## [INFORMATION GIVEN]
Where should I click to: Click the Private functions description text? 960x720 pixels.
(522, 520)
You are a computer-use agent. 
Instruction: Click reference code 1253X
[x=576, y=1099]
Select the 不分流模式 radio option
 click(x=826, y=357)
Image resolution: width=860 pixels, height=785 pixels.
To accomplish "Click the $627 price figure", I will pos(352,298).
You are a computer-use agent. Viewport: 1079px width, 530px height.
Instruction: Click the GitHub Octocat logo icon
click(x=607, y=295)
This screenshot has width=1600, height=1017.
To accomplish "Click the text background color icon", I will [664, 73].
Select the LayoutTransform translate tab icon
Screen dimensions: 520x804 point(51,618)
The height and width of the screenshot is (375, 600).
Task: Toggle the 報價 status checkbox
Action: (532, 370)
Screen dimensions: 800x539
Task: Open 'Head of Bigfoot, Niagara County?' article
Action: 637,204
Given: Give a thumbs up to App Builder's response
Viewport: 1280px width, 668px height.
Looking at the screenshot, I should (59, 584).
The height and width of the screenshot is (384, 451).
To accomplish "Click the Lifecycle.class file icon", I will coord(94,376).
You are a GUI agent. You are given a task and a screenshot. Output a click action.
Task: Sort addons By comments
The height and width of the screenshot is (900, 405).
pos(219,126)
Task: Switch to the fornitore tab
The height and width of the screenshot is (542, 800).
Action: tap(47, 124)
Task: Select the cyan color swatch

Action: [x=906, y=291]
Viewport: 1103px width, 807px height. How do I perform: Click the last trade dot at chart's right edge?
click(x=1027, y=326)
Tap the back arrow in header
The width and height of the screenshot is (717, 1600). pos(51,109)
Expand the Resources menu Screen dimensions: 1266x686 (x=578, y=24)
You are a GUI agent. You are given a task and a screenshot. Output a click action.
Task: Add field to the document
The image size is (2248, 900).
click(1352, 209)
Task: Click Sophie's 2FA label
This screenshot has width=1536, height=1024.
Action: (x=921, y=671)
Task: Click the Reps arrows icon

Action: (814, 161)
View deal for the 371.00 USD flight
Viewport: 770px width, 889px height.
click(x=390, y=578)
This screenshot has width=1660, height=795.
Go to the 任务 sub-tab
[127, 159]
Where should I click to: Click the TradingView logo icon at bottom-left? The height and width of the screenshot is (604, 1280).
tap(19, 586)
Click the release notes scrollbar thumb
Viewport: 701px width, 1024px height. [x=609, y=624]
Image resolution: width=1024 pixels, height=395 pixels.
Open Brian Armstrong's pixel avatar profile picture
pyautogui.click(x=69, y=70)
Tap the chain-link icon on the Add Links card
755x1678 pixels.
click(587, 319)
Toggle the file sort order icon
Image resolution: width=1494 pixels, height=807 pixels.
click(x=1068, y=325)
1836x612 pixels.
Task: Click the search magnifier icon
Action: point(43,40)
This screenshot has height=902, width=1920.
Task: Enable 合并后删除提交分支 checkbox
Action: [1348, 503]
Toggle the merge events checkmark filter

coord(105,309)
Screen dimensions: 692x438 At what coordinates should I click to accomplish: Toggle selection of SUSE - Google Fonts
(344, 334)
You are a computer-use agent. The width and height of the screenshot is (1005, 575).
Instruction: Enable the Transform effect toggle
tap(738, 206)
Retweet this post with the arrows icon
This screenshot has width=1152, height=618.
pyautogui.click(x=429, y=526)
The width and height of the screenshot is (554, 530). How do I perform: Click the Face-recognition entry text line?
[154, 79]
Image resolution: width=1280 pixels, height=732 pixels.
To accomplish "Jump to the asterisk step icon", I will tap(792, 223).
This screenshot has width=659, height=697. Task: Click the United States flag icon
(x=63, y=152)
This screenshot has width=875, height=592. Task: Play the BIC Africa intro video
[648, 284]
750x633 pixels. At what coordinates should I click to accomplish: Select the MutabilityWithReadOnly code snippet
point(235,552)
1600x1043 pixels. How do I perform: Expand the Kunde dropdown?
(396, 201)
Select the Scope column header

## [PROBLEM STATEMENT]
Repeat, exactly, every line from the one containing "This screenshot has width=875, height=592." through the final line of the listing above, adding nothing.

## [ANSWER SPACE]
This screenshot has width=875, height=592. Task: Play the BIC Africa intro video
[648, 284]
750x633 pixels. At what coordinates should I click to accomplish: Select the MutabilityWithReadOnly code snippet
point(235,552)
1600x1043 pixels. How do I perform: Expand the Kunde dropdown?
(396, 201)
Select the Scope column header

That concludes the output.